I feel like Tony Sopranos at the start of Funhouse, though I should stress I’m not about to kill my best friend, and I can’t blame Artie’s shellfish.
67th over: Pakistan 201-4 (Shakeel 57, Ashraf 3) Ashraf punches a pleasant drive that is well fielded to his right by the bowler Anderson; then he defends a good one that keeps a bit low. It’s been a cagey start.
66th over: Pakistan 200-4 (Shakeel 56, Ashraf 3) It’s Joe Root from the other end. There’s a bit of turn, but it’s very slow, and Shakeel has plenty of time to wave a single behind square on the off side.
“In this Test we’ve had a beglassed bowler bowling to a similarly handsome batsman in Leach to Imam-ul-Haq,” says Tom Peach. “When was the last time this happened? Vettori to Sehwag?”
Did Sehwag wear glasses? That completely passed me by. I suppose I was distracted by the ball being slammed through point for four.
65th over: Pakistan 199-4 (Shakeel 55, Ashraf 3) We’re starting early to make up for lost time. Jimmy Anderson starts with no slips, two men on the drive and another at short midwicket. Everything is pitched up to invite the drive, but Shakeel and Ashraf politely decline for now. One from the over.

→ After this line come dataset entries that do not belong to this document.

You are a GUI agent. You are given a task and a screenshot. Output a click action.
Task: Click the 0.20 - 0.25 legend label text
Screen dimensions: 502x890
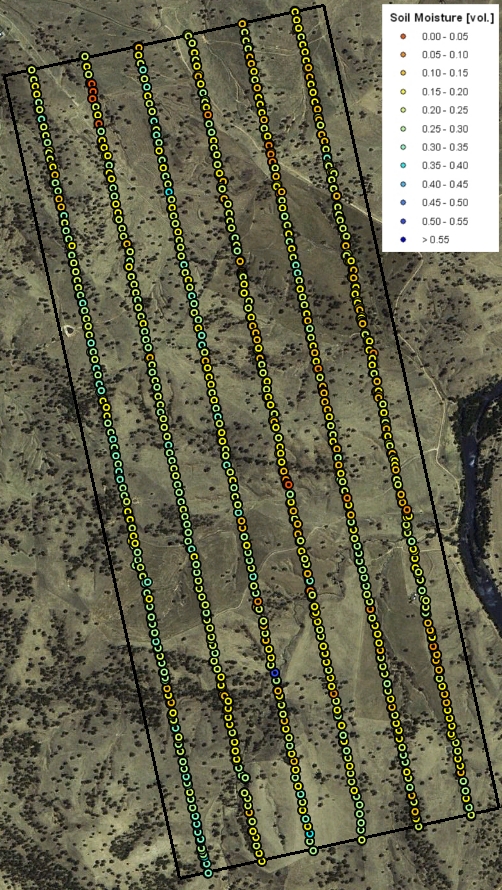tap(445, 110)
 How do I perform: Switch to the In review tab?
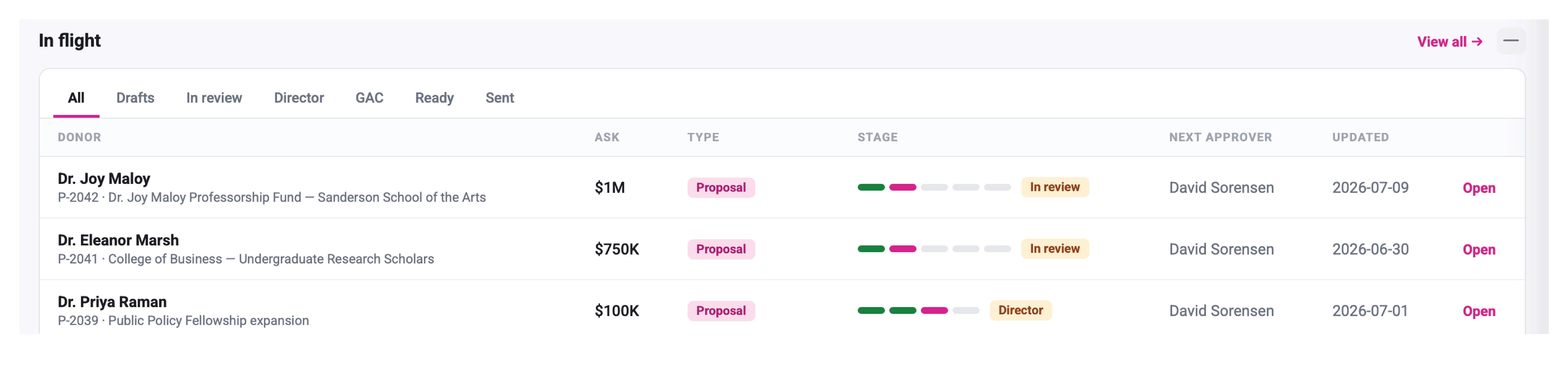coord(214,98)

If Pakistan win it will be their second highest runchase in Tests, behind a fourth-innings romp at Pallekele in 2015. The last time England failed to defend a target of this size was on an emotional day at Mumbai in 2008.
A bit of news from Australia, where Pat Cummins and friends will be going toecrusher to toecrusher with South Africa’s pacemen in Brisbane at the weekend.
A pre-emptive apology
Over the last 24 hours I’ve caught something not entirely pleasant, and I’m not entirely cognisant of what day it is. Thus, please accept my apologies for what you’re about to read over the next few hours until Daniel takes over.
Ali Martin’s day three report
Hello and welcome to live coverage of the fourth and final day of the second Test between Pakistan and England. It’s a simple race to the finish line: Pakistan need 157 runs to square the series, England need six wickets to win it with a match to spare. Shall we crack on?